EX-2.1 2 d18122dex21.htm EX-2.1 EX-2.1

Exhibit 2.1

AMENDMENT NO. 1 TO

AGREEMENT AND PLAN OF MERGER

This AMENDMENT NO. 1 (this “Amendment”) to that certain Agreement and Plan of Merger dated July 15, 2020 (the “Agreement”), is made and entered into as of August 26, 2020, by and among Fortress Value Acquisition Corp., a Delaware corporation (“Parent”), FVAC Merger Corp. I, a Delaware corporation and a direct, wholly-owned subsidiary of Parent (“MPMO Merger Corp.”), FVAC Merger LLC II, a Delaware limited liability company that is treated as a corporation for U.S. federal income tax purposes and a direct, wholly-owned subsidiary of Parent (“SNR Merger Company”), FVAC Merger LLC III, a Delaware limited liability company and a direct wholly-owned subsidiary of Parent (“MPMO Merger LLC”), FVAC Merger LLC IV, a Delaware limited liability company and a direct wholly-owned subsidiary of Parent (“SNR Merger LLC” and, together with MPMO Merger Corp., SNR Merger Company and MPMO Merger LLC, the “Merger Subs”), MP Mine Operations LLC, a Delaware limited liability company (“MPMO”) and Secure Natural Resources LLC, a Delaware limited liability company (“SNR” and, together with MPMO, each a “Company” and collectively, the “Companies”).

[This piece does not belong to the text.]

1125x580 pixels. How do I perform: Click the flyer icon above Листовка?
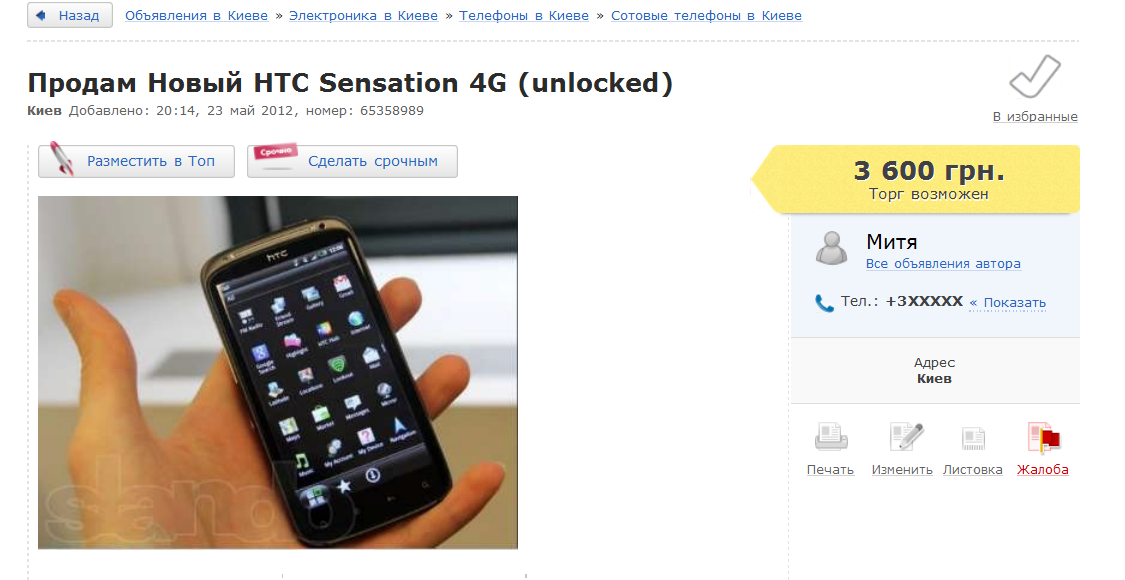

Each of the Parent, the Merger Subs and the Companies shall individually be referred to herein as a “Party” and, collectively, the “Parties”. Capitalized terms used, but not defined herein, shall have the meanings given to such terms in the Agreement, and all references to Articles and Sections herein are references to Articles and Sections of the Agreement.

WHEREAS, in accordance with Section 10.13 of the Agreement, the Parties to the Agreement desire to amend certain terms of the Agreement as set forth in this Amendment;

WHEREAS, the Parent Board has (i) determined that it is in the best interests of Parent and its stockholders and declared it advisable to enter into this Amendment, and (ii) resolved to recommend the adoption of the Agreement, as amended by this Amendment, by the stockholders of Parent;

WHEREAS, the board of managers of MPMO has (i) determined that it is in the best interests of MPMO and the MPMO Unitholders and declared it advisable to enter into this Amendment, and (ii) resolved to recommend the adoption of the Agreement, as amended by this Amendment, by the MPMO Unitholders; and

WHEREAS, the board of managers of SNR has (i) determined that it is in the best interests of SNR and the SNR Unitholders and declared it advisable to enter into this Amendment, and (ii) resolved to recommend the adoption of the Agreement, as amended by this Amendment, by the SNR Unitholders.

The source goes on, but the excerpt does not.